(WHAT YOU SHOULD DO): Reply with nothing but how many lines in the entries below include "axis".

(Items from a data source):
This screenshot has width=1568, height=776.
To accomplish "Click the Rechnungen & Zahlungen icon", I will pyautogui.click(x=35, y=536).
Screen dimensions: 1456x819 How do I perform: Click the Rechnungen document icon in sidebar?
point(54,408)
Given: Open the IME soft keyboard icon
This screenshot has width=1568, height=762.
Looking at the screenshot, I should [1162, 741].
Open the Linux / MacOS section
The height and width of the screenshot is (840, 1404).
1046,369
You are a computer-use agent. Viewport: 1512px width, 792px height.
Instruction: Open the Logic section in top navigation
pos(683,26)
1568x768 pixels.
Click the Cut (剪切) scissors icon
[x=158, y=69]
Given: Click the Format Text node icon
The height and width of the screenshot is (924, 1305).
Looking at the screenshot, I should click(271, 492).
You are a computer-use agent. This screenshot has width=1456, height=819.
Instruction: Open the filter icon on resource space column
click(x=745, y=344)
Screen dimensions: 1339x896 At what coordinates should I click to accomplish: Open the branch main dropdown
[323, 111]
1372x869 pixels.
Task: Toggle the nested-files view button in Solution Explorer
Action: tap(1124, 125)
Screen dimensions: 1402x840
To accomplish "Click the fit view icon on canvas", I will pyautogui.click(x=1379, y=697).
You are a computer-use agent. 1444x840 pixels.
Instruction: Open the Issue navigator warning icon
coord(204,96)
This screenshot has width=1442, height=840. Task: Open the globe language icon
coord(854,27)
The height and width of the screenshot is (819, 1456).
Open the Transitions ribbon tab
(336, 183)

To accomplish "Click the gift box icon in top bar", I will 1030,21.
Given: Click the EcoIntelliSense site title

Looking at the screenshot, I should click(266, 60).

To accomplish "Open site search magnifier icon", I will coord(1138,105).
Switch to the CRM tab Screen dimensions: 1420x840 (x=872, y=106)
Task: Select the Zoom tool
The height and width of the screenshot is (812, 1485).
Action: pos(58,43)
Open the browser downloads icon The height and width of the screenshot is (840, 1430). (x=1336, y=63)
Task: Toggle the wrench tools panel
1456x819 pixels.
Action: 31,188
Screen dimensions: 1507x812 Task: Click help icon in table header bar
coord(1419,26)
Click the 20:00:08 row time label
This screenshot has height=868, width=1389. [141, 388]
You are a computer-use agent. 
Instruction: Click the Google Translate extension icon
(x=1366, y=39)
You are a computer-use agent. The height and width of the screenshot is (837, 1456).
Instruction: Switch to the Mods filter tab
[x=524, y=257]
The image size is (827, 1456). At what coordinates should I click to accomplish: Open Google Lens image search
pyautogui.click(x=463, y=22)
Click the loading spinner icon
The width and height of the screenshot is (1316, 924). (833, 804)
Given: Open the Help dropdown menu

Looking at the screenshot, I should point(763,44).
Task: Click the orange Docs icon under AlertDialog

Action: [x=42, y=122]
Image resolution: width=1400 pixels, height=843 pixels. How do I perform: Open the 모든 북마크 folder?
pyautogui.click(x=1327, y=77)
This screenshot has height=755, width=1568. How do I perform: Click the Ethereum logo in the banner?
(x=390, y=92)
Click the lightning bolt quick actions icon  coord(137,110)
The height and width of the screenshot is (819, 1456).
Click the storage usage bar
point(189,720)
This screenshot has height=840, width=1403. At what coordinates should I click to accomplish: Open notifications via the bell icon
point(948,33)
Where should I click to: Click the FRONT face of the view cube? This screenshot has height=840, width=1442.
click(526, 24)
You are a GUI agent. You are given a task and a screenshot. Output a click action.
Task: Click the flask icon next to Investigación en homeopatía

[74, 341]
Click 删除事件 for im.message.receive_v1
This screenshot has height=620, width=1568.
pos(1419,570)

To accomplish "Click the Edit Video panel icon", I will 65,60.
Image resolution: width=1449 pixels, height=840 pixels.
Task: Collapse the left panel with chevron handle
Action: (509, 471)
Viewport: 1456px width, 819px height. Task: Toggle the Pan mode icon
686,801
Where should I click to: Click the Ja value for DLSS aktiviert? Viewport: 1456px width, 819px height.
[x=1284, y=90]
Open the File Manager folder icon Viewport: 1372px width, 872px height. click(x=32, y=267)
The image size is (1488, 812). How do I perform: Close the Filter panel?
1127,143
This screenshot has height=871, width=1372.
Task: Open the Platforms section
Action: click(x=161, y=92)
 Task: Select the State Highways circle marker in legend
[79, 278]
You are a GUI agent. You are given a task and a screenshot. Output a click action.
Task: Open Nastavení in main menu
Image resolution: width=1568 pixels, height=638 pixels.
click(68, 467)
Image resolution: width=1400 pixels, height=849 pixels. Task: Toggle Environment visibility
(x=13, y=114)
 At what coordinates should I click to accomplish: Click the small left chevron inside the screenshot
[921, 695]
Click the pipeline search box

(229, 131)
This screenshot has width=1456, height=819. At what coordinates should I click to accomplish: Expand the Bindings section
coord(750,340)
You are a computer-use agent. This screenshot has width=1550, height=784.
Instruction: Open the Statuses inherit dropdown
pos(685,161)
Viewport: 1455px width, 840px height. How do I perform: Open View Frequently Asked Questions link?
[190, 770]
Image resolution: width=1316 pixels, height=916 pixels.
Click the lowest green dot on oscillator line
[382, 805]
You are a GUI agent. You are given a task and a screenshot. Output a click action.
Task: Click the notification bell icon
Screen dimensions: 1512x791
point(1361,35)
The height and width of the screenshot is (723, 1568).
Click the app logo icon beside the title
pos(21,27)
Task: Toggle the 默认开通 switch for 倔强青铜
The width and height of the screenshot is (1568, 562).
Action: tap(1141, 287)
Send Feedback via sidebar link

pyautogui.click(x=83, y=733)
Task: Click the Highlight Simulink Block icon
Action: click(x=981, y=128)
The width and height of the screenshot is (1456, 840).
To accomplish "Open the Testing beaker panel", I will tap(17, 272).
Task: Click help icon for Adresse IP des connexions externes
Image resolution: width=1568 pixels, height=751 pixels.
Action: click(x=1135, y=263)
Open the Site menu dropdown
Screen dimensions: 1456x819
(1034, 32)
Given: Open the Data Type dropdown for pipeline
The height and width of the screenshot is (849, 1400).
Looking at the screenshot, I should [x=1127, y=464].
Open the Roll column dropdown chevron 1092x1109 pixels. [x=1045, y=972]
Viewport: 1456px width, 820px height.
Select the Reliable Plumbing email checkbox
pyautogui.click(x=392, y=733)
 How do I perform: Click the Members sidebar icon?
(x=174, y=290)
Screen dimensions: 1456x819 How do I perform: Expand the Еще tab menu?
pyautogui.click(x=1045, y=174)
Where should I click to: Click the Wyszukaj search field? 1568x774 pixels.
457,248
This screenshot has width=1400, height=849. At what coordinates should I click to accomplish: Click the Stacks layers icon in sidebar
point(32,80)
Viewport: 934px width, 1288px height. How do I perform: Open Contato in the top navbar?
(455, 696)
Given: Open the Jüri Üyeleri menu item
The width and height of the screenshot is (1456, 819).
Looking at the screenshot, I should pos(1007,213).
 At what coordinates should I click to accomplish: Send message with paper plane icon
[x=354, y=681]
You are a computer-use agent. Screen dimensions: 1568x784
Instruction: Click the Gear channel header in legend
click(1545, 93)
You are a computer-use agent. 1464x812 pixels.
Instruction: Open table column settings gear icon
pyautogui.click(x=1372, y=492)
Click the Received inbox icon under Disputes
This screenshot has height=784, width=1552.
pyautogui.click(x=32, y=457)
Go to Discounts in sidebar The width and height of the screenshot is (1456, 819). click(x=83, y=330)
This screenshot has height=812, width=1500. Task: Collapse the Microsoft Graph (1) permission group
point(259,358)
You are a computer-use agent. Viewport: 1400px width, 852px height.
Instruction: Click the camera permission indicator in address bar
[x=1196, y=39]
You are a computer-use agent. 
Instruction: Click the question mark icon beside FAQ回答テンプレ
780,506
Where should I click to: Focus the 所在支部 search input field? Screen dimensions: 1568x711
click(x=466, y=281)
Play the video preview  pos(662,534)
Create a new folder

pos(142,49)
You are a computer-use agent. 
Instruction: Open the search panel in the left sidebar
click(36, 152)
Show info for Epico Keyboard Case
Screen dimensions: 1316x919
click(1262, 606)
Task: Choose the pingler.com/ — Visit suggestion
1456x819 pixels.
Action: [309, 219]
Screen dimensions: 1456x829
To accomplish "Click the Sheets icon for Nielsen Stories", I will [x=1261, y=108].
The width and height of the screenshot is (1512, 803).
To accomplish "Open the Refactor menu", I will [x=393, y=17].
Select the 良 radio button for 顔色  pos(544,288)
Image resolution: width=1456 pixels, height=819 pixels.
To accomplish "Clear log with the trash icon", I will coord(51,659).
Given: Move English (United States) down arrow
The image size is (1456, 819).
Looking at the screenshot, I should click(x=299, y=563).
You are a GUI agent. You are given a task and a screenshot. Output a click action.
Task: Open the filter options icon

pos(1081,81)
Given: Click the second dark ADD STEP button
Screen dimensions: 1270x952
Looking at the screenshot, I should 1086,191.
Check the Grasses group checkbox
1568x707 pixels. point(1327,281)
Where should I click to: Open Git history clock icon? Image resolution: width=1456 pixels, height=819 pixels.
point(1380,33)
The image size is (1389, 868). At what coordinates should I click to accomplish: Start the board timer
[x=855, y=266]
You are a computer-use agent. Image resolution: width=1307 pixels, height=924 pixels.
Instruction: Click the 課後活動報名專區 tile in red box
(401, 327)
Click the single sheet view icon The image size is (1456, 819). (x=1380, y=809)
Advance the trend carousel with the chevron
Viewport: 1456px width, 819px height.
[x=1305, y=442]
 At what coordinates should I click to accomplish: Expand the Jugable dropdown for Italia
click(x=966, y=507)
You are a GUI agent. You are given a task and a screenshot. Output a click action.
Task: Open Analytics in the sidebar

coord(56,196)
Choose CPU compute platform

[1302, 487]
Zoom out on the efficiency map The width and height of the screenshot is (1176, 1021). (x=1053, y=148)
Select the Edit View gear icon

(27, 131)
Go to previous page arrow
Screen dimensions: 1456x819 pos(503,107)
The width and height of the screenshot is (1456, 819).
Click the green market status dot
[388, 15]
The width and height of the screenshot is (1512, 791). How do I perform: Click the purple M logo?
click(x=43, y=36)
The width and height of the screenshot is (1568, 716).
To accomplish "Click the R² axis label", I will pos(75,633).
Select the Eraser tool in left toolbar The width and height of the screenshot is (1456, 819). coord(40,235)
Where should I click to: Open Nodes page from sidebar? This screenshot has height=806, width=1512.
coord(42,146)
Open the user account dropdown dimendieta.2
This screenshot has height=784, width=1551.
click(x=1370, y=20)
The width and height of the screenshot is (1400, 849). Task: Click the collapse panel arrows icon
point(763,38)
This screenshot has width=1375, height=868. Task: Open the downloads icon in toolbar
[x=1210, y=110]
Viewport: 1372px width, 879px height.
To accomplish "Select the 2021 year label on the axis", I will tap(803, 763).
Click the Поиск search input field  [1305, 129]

(ANSWER TO THE PROBLEM): 2